Ketika cahaya memasuki susunan ini, sebagian besar cahaya dipantulkan sebagai warna. Namun, para peneliti menemukan bahwa sebagian kecil cahaya dapat menembus lebih dalam dan “terperangkap” di antara lapisan-lapisan batang melanin tersebut. Struktur ini berfungsi sebagai rongga resonator optik, memaksa foton (partikel cahaya) untuk memantul bolak-balik. Setiap pantulan memperkuat intensitas cahaya, sebelum akhirnya dipancarkan kembali sebagai sinar yang sangat terfokus dan searah (koheren), ciri khas dari emisi laser.

“Kami menemukan bahwa cahaya yang dipancarkan dari bulu merak menunjukkan fenomena yang disebut lasing threshold.
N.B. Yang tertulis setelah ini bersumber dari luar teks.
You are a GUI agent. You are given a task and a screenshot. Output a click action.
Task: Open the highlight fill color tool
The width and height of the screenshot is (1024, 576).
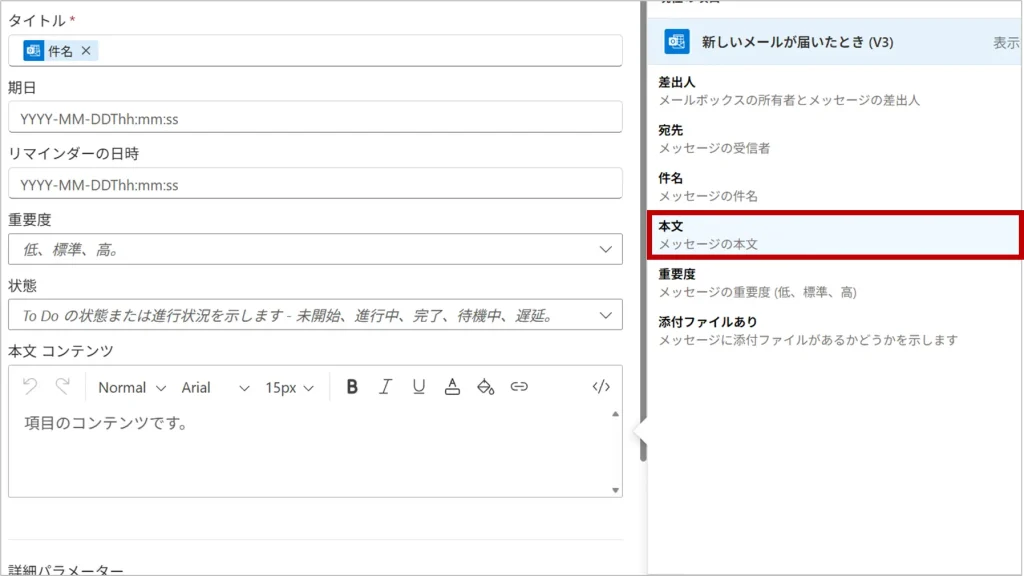tap(485, 387)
Di bawah ambang batas intensitas tertentu, ia hanya memancarkan cahaya biasa. Namun, ketika disinari dengan energi yang cukup, ia mulai memancarkan cahaya yang diperkuat seperti laser,” jelas Dr. Chih-Liang Liu dari National Tsing Hua University, Taiwan, penulis utama studi tersebut.
Baca juga: Surat Wiyoto, Petani Biasa yang Mampu Menangkarkan Merak Hijau
Cetak Biru dari Alam untuk Teknologi Optik
Implikasi dari penemuan ini sangat signifikan bagi bidang biomimetika, yaitu disiplin ilmu yang meniru desain dan sistem alam untuk mengembangkan teknologi baru. Keunggulan utama dari sistem laser pada merak adalah sifatnya yang murni struktural dan pasif; ia tidak memerlukan sumber energi eksternal atau bahan kimia fluoresen untuk proses amplifikasi, tidak seperti laser buatan manusia pada umumnya.
Hal ini menjadikan bulu merak sebagai model ideal untuk merekayasa material optik generasi berikutnya yang lebih efisien dan ramah lingkungan.
“Evolusi telah menghasilkan solusi rekayasa optik yang sangat canggih. Jika kita dapat mereplikasi prinsip desain ini, kita berpotensi menciptakan komponen optik yang lebih kecil, lebih murah, dan lebih hemat energi,” tambah Prof. Chia-Chun Chen, salah satu penulis studi.

Beberapa potensi aplikasi di masa depan meliputi:
- Komunikasi Optik: Meniru desain nano pada bulu merak dapat menjadi dasar pengembangan komponen fotonik (berbasis cahaya) yang sangat kecil dan hemat energi. Ini membuka jalan bagi sirkuit optik yang lebih efisien untuk transfer data berkecepatan tinggi.
- Teknologi Medis: Sifat laser alami yang sangat sensitif terhadap perubahan terkecil dapat dimanfaatkan untuk sensor diagnostik. Sensor ini mampu mendeteksi molekul penanda penyakit dalam jumlah sangat sedikit, memungkinkan diagnosis lebih dini dan akurat.
- Sensor Biologis: Prinsip “ambang batas laser” pada bulu merak dapat menciptakan sensor yang berfungsi seperti saklar ‘on/off’ yang sangat peka. Hal ini memungkinkan deteksi cepat terhadap berbagai target, mulai dari kontaminan di lingkungan hingga patogen pada makanan.
Implikasi bagi Konservasi Merak Hijau di Indonesia

Temuan ini juga memberikan relevansi yang kuat bagi konteks konservasi di Indonesia. Negara ini adalah habitat bagi Merak Hijau (Pavo muticus), spesies yang berbeda namun berkerabat dekat dengan merak India. Merak Hijau, yang populasinya dapat ditemukan di taman nasional seperti Alas Purwo dan Baluran, saat ini menghadapi ancaman serius dan terdaftar sebagai Terancam Punah (Endangered/EN) dalam Daftar Merah IUCN akibat perburuan dan hilangnya habitat.
Meskipun penelitian ini dilakukan pada Pavo cristatus, kemiripan fundamental pada struktur bulu mereka membuka kemungkinan besar bahwa Merak Hijau juga memiliki kemampuan optik yang luar biasa ini. Hipotesis ini, jika terbukti, akan memberikan nilai intrinsik baru pada spesies tersebut.